WHAT IS BEING ASKED: Write out again, word for word, the rows starting at the very first one and ending at the row that contains "The height and".

----------

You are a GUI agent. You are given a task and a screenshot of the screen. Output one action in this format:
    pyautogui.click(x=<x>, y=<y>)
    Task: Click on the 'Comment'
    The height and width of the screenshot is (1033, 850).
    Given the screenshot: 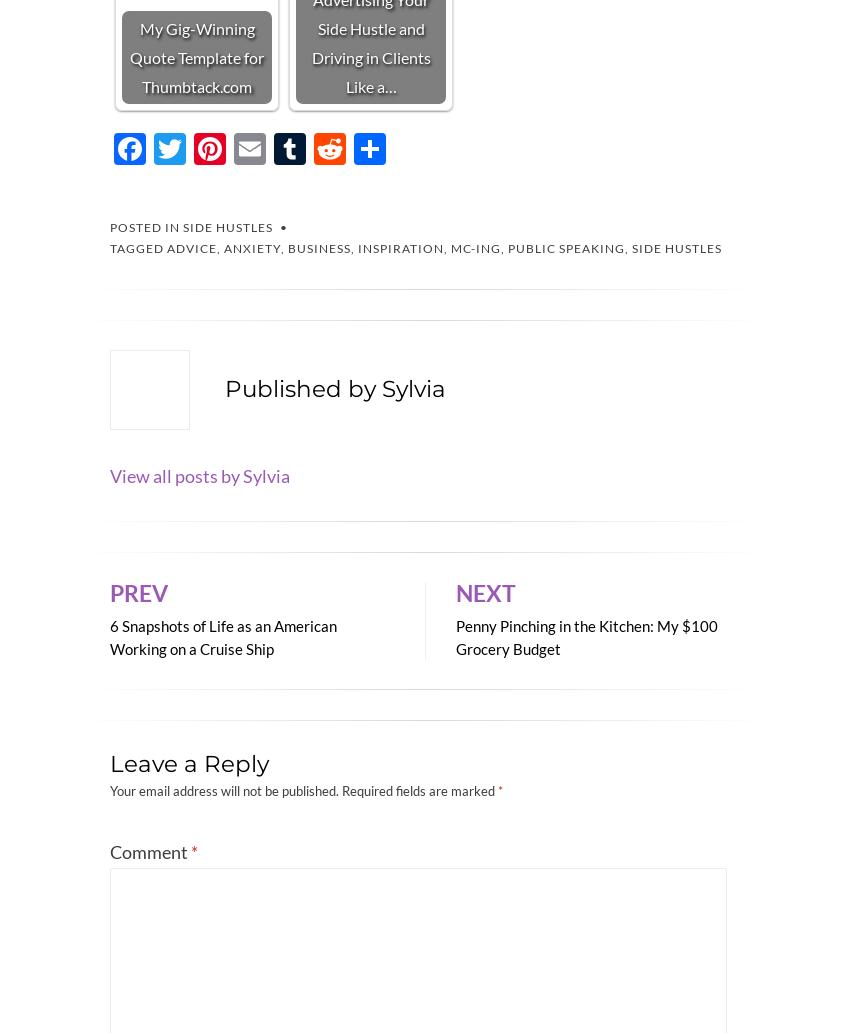 What is the action you would take?
    pyautogui.click(x=150, y=850)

----------

CORRECT OUTPUT:
You are a GUI agent. You are given a task and a screenshot of the screen. Output one action in this format:
    pyautogui.click(x=<x>, y=<y>)
    Task: Click on the 'Comment'
    The height and width of the screenshot is (1033, 850).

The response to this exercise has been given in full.